[Вопросы]
• a. Определите, согласуются ли с отрывком о семье в Мезени утверждения (i) «Автор письма получил письмо 10 апреля», (ii) «Второе письмо было отправлено с председателем колхоза» и (iii) «Брат Гена родился пятнадцатого января». На каждое ответьте «да» или «нет» и приведите точную цитату из отрывка, которая это решает.
• b. Объясните в одном–трёх предложениях, почему мать, согласно отрывку о семье в Мезени, жила в Мезени у родителей мужа.
• c. Напишите продолжение отрывка о семье в Мезени, начиная сразу после его последнего предложения.

[Предоставленный отрывок]
• • • • • • •
Ведь я, Тоник, не едал ещё настоящего супа, варится суп из баранины, а получается картофельный или капустный. И не едать мне до тебя тепленькой шанежки и тепленького пирожка. Все хлеб и хлеб. Хорошо ещё, что и хлеба ты мне посылаешь. Тосенька, посылаю тебе посылку с Иваном Егоровичем Скуратовым, если завтра придут деньги, то пошлю с ним руб. 350".

* * *

"Милый Тоник, получил письмо 10 апреля. Очень тебя благодарю. Только недоволен тем, что ты болеешь, а второе – остаешься в Мезени до пароходов. Во что бы то ни стало попадай к своему Вовке. Ты пишешь, что я долго не писал. Неправда. Я писал письмо 3 апреля и отправил его с председателем колхоза и 20 руб. денег, а второе письмо отправлено 9 апреля по почте.

Милый Тоник, целую тебя крепко, крепко. Целую и детишек, желаю здоровья. Завтра, в выходной день, хочу сам готовить обед. Харюсы с рисом и блины. Не знаю, что выйдет. Поедешь, постарайся привезти гитару, или сейчас с кем-нибудь пошлите. Жду приезда к 20 апреля обязательно." (отрывок из письма. Апрель 36 г.)

* * *

Отца перевели завучем в Азапольскую школу. Пятнадцатого января родился брат Гена. У матери снова открылся туберкулез шейных желез, отказывают руки и ноги, барахлит сердце; пришлось поселиться в доме у родителей мужа, отношения сразу не заладились. Петр Назарович смотрел на невестку косо, наверное письмоводитель был уверен, что эта "непутняя" крестьянская малограмотная девка из Жерди обманом вскружила Володе голову, навесилась ему на шею гирею, нарочно обросла детьми, и теперь от нее никак не отвяжешься. Судя по намекам, так все и происходило со стороны свекра со свекровью. Да ещё эта окаянная прилипчивая болезнь, которая открывалась у мамы после каждых родов. Боже мой, сколько мук она перенесла за свою жизнь, сколько хворей будет преследовать до самой кончины. Маме невольно приходилось бедовать в Мезени, жить у мужних родителей, чтобы ходить в больницу на токи. Питание скудное, денег постоянная нехватка, тоска по мужу, боязнь, что загуляет, хотя повода, вроде бы, никогда не давал. Но вдруг попадет мужику перцу под хвост! Всякое случается, когда кругом столько соблазнов; жена в отлучке, а рядом молодые учителки, долгие вечера. Чай, картишки, рюмка водки, гармонь, а за окном весна. Мужику-то что: поматросил и бросил. А тут – больница, ребенок на руках, пеленки, стирка, косые взгляды свекра со свекровью; дескать нахлебница навязалась на их шею. Прямо пусть и не говорят, но так думают. Разве можно женщине с такими мыслями ждать скорой поправки? Да и норовом мама была поперечливая; что у неё на уме, то и на языке. Порою лучше бы смолчать, потупить взгляд, подладиться, уступить в малом, прикусить язычок. Да куда там: отбреет по простоте крестьянской, как бритвой. Вот и напал кремень на кресало; тут тебе и искры во все стороны.
• • • • • • •
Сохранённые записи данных

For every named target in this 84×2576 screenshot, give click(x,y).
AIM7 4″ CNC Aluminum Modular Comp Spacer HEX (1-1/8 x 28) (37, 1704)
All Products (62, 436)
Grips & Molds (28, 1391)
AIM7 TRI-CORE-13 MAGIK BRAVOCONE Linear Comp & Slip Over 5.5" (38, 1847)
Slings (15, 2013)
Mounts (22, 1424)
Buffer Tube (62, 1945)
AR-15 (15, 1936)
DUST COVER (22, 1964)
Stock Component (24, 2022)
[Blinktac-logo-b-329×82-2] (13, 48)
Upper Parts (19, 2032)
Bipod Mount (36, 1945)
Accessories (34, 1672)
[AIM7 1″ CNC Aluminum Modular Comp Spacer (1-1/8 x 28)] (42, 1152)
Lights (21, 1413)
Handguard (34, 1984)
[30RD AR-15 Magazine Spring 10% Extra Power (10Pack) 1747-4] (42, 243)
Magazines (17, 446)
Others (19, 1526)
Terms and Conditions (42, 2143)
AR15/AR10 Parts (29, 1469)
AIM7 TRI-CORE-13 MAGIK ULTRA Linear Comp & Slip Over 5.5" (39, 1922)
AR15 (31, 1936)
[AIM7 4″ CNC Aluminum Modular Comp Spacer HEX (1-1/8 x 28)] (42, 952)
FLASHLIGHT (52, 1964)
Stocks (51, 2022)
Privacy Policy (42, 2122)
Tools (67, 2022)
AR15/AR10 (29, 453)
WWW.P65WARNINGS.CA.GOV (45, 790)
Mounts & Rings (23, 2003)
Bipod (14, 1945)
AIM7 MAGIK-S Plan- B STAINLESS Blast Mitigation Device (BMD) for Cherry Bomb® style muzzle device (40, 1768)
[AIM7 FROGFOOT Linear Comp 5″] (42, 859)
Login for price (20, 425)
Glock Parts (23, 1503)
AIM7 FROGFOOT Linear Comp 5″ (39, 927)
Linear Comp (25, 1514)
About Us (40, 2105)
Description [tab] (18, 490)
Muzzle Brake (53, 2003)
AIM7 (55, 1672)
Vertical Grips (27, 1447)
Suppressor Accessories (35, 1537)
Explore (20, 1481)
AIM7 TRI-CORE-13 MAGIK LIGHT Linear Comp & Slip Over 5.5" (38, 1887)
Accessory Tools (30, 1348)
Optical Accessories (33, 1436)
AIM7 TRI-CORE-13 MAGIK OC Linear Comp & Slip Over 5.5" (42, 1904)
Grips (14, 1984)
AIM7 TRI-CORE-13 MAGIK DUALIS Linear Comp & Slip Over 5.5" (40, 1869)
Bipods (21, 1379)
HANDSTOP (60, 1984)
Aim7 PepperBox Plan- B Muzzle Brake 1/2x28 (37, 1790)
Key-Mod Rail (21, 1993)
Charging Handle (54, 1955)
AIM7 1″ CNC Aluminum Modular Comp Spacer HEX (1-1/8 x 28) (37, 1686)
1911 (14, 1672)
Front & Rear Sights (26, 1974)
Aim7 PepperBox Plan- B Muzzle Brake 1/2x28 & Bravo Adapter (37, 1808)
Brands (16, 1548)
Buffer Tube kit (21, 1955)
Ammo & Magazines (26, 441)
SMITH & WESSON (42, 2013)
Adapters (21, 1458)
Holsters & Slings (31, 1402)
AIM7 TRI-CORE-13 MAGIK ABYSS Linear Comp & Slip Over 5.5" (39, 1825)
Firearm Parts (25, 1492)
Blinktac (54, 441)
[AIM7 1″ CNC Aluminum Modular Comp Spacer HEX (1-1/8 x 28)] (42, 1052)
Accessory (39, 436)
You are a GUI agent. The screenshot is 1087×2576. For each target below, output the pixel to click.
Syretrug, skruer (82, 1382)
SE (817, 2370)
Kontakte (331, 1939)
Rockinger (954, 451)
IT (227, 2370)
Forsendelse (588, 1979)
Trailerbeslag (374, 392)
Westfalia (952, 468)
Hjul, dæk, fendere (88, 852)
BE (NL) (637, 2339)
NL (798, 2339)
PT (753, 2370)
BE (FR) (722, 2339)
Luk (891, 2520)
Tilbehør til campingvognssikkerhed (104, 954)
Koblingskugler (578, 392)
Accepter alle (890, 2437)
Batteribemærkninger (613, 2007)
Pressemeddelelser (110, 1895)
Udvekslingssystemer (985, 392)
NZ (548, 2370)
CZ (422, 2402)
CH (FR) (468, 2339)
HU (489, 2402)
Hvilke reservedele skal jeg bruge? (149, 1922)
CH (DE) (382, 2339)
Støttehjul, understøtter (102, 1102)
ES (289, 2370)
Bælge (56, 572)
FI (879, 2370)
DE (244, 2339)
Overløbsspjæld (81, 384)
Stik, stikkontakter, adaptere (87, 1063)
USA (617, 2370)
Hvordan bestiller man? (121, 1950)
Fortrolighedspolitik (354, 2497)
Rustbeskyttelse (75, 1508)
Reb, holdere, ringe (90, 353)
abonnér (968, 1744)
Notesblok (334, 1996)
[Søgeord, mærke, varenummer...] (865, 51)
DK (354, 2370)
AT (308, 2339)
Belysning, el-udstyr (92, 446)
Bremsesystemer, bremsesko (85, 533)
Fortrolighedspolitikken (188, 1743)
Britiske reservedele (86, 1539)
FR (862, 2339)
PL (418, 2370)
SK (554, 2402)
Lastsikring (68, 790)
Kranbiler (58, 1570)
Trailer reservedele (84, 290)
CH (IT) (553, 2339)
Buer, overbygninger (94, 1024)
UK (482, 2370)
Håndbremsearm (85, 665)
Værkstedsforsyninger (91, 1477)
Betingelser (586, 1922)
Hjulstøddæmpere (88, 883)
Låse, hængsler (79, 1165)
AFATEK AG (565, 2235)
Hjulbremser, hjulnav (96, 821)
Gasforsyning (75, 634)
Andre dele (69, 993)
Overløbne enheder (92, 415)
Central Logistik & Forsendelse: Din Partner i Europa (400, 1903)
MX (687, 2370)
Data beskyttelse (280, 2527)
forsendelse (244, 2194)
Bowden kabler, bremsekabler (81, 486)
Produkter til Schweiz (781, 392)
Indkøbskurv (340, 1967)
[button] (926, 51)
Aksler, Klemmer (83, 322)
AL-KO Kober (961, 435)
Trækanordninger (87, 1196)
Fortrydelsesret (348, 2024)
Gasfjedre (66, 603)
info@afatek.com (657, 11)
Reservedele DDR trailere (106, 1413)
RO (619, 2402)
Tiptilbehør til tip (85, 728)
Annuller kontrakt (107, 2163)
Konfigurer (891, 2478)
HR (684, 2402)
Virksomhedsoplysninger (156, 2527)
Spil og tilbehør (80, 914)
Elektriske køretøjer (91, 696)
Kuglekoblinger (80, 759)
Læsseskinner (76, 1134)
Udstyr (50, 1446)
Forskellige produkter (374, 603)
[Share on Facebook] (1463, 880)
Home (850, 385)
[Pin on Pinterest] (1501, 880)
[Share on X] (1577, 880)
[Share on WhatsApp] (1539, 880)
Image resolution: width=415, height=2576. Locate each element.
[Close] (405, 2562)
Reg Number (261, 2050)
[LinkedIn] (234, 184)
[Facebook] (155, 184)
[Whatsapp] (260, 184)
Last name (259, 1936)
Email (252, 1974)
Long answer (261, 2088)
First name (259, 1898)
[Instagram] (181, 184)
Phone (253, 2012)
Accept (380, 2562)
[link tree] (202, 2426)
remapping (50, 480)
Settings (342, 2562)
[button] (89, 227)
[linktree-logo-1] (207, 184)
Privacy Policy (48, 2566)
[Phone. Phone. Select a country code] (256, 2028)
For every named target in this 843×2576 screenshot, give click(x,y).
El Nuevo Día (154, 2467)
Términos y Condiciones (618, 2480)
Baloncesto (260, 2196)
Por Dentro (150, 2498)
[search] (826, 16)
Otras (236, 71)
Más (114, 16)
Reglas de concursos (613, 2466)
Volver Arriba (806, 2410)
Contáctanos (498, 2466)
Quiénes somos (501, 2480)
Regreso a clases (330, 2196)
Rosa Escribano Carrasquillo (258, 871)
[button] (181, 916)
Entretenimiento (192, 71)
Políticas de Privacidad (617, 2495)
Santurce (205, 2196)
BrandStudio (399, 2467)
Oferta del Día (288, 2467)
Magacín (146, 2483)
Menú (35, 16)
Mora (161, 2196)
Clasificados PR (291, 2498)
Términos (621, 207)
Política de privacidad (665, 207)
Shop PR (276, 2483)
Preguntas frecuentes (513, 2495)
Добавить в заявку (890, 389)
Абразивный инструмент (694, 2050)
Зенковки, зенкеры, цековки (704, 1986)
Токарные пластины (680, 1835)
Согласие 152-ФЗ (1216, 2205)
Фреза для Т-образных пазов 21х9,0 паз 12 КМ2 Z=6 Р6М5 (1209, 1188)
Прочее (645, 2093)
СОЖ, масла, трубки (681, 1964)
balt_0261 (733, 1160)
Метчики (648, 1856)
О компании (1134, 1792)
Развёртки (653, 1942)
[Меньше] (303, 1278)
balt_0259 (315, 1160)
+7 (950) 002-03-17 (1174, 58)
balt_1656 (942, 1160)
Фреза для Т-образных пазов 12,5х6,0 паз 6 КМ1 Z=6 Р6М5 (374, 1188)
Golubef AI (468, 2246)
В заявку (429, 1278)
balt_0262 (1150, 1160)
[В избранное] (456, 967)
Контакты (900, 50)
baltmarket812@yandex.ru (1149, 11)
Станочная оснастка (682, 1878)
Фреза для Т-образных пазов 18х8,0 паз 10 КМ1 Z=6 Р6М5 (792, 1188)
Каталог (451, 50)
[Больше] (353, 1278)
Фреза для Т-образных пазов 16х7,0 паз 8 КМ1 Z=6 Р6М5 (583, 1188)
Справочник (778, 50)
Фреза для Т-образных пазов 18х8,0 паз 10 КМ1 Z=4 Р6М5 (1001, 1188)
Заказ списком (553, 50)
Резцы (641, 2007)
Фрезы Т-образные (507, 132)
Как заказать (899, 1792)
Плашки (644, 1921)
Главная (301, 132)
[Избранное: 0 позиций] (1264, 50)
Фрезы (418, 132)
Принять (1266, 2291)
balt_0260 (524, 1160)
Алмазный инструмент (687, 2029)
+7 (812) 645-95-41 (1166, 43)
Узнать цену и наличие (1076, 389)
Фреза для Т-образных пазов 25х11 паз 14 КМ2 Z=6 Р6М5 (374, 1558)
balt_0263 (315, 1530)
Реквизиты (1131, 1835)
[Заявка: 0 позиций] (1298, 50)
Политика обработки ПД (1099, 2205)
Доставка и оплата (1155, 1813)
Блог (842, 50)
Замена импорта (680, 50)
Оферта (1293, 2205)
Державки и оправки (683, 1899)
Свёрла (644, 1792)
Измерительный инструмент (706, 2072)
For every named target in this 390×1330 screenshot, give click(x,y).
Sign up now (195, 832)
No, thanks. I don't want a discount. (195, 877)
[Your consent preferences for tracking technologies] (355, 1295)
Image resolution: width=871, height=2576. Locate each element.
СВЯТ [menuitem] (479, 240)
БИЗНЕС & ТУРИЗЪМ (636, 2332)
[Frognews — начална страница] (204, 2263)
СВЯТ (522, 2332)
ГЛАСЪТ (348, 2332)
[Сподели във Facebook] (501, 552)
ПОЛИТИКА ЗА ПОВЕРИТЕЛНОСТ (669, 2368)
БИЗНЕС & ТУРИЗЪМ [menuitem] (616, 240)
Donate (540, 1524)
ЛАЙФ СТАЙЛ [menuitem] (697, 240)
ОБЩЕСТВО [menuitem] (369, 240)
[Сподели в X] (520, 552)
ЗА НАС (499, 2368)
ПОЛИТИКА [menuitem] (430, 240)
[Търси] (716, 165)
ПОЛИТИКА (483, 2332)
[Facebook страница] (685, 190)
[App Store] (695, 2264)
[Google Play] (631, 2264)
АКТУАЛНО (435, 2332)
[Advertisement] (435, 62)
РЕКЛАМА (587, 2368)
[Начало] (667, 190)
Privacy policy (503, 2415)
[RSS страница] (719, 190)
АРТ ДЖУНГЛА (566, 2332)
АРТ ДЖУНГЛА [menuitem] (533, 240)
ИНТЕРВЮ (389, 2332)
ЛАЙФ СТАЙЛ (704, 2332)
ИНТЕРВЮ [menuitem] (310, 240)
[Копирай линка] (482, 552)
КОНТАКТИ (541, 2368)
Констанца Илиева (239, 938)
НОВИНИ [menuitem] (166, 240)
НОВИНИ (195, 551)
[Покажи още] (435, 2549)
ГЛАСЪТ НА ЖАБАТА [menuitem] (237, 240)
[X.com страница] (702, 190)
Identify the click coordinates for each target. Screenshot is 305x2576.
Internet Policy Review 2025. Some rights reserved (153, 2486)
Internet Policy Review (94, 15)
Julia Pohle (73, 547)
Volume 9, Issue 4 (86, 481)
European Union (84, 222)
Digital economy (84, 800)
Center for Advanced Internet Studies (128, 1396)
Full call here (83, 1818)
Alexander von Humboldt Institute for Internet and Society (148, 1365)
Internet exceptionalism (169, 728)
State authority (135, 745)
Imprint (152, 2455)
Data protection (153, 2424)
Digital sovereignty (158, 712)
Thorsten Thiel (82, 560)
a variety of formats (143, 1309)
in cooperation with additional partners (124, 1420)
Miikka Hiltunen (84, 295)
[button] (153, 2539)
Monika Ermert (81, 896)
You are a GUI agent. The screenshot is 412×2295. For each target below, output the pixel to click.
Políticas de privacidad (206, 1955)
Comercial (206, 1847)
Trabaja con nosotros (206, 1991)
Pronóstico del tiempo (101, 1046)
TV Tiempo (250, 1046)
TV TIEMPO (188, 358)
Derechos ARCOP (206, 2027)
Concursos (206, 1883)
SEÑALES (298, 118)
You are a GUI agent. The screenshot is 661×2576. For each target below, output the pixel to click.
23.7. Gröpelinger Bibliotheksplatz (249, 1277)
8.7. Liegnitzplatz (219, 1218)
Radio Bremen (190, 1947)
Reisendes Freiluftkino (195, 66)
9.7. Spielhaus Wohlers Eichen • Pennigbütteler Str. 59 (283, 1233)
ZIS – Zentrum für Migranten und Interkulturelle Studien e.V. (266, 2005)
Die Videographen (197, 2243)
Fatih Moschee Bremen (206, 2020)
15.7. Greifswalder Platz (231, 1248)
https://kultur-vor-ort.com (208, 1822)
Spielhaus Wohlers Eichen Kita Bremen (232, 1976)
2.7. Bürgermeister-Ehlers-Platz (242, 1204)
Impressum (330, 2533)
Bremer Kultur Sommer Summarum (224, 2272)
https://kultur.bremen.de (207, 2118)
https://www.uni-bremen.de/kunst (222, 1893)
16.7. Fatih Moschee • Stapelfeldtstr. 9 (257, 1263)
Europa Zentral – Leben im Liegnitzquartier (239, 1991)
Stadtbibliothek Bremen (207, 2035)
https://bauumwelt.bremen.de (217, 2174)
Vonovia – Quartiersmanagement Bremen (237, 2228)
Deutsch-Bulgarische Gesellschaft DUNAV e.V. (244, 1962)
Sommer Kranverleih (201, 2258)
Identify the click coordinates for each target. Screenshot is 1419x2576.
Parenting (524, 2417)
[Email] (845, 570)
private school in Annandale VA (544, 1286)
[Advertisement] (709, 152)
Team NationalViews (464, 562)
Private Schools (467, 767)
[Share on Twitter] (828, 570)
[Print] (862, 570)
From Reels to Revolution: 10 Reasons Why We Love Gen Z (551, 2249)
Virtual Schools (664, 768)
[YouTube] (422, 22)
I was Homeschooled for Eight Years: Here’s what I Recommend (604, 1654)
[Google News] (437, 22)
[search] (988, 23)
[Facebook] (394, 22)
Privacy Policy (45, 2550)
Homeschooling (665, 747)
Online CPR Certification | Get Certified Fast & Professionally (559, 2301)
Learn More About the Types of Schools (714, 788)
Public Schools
• • • • • • •
[Ответы к заданиям]
• a.
(i) Да: «получил письмо 10 апреля».
(ii) Нет: «второе письмо отправлено 9 апреля по почте».
(iii) Да: «Пятнадцатого января родился брат Гена».

• b. После родов у матери снова открылся туберкулёз шейных желёз. Ей нужно было ходить в больницу на токи, поэтому пришлось жить в Мезени у родителей мужа.

• c.
Не помню случая, чтобы дедушко Петя когда-нибудь заходил на нашу половину; бабушка Нина подружилась с невесткой Тоней, особенно в годы, когда ослепла совсем, и каждый день навещала нас, выручая из последнего (порою украдкою от своих), что наскребала в "сусеках".

Мне думается, что за эти годы мама не однажды пожалела, что так рано выскочила замуж, не послушалась родителей, натянула на себя тугой хомут. Подружки ещё на игрища бегают, на вечерках на жениха сгадывают, с парнями на деревне хороводятся, а у неё весь белый свет на малых детках сошелся. Да ещё эти болезни посыпались на ее голову, как из короба. А коли была она характером нравная, по молодости лет на горячее слово скорая, дерзкая, то, наверное, не раз наносила мужу сердечные раны. В письме отца из армии за 18 июня 41 года проскакивает намек на её норов: "Вот сижу в канцелярии, ребята ушли спать, а я хоть и устал, работая всю ночь, решил хоть несколько строк черкануть тебе. Тосечка, впервые в твоих письмах я увидел, что очень резко изменилось твое отношение к мужу. Раньше ты часто спорила со мною, что лучше никогда не выходить замуж, а теперь пишешь, что без мужа жить чрезвычайно тяжело. В этих строках видно, что ты уже стала женщиной".